**Complete the following**
#1 List every file-system path that begins with /usr/class/cs145/project/ in the AuctionBase project description below.
#2 Carry on writing the AuctionBase project description below, picking up after its final sentence.

**Supplied passage**
+++++

CS145 - Spring 2004
Introduction to Databases
Project Part 1: AuctionBase Schema and Data
Due Thursday May 6th

Overview

You will be given a large volume of data downloaded from the eBay web site and stored in XML files. You will examine the data and design a good relational schema for it. You will then write a Java (or other) program to transform the data from its XML form into Oracle's load file format, conforming to your relational schema. You will create your schema in your own Oracle database, load your transformed data, and test it by running some SQL queries over it.

Part A: Examine the XML data files

We are providing an XML-encoded auction data set for you to use in your project. The data files are located in directory /usr/class/cs145/project/ebay_data/.

  1. As a small data set for initial experimentation and debugging we suggest you use just one file: /usr/class/cs145/project/ebay_data/items-0.xml. It contains 500 auctions, comprising about 900K bytes of plain-text data.

  2. Your AuctionBase system also must work on the large data set, which consists of all 40 files: /usr/class/cs145/project/ebay_data/items-?.xml, for ? = 0..39. There are a total of about 20,000 auctions, comprising about 38 megabytes of plain-text data.
Each XML data file is valid with respect to the XML DTD specified in file /usr/class/cs145/project/ebay_data/items.dtd.

Your first task is to examine the DTD and the XML files to completely understand the data you will be starting with. You will translate this data into relations and load it into your AuctionBase system. Please read the auction data help file in /usr/class/cs145/project/ebay_data/items.txt. One of the most important things to understand about the data you're starting with is that it represents a single point in time. (Very specifically, it represents the point in time December 20th, 2001, one second after midnight.) It contains items that have been auctioned off in the past and items that are "currently" up for auction. Once your AuctionBase system is online, you will provide the capability to enter bids on items, to "move forward" in time so that auctions close, and to add new users and auctions.

+++++

**Available data**
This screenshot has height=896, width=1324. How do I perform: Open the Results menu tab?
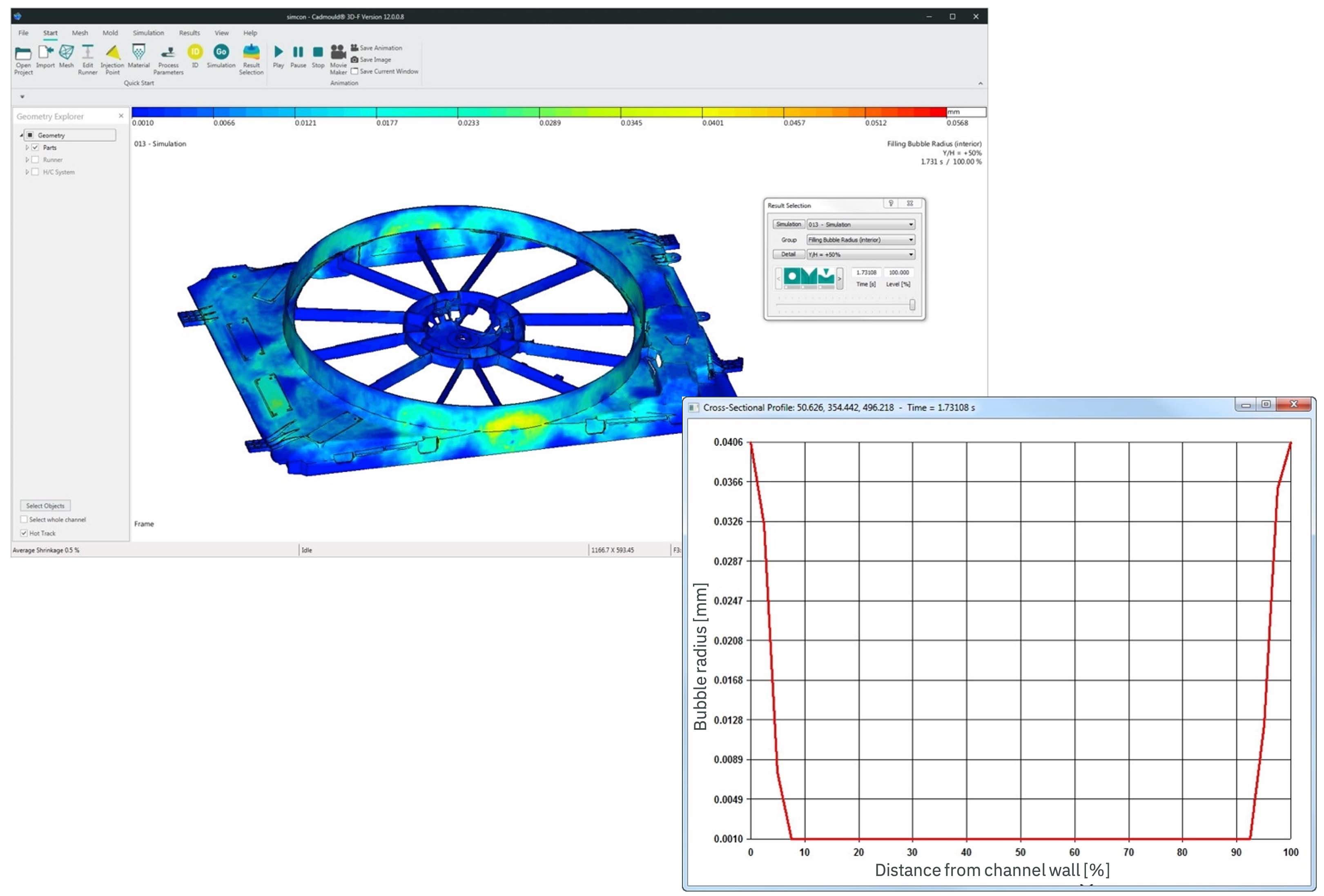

+++++

**Expected results**
#1
/usr/class/cs145/project/ebay_data/
/usr/class/cs145/project/ebay_data/items-0.xml
/usr/class/cs145/project/ebay_data/items-?.xml
/usr/class/cs145/project/ebay_data/items.dtd
/usr/class/cs145/project/ebay_data/items.txt

#2
As you develop your AuctionBase system you are free to impose any reasonable auction rules you like -- in particular you are not required to follow eBay's rules -- as long as they are consistent with the provided data. (For example, if the provided data contains an auction with two bids that are 50 cents apart, you cannot impose a bid increment minimum of one dollar.)

Note that some of the Description elements in the XML data are quite long. We suggest that you use the Oracle attribute type VARCHAR2(4000) (which is the maximum length) to store descriptions, and during data transformation simply truncate any that will be too long to fit. If you really want to store the full descriptions you can try using the Oracle datatypes LONG or CLOB, but they have a number of restrictions and most likely will cause you grief. See Limits from SQL for Web Nerds for a discussion of the problems associated with storing long strings in Oracle.

Part B: Design your relational schema

Now that you understand the data you'll be working with, design a good relational schema for it.

  1. List your relations. Please specify all keys that hold on each relation. You need not specify attribute types at this stage.

  2. List all completely nontrivial functional dependencies that hold on each relation, excluding those that effectively specify keys.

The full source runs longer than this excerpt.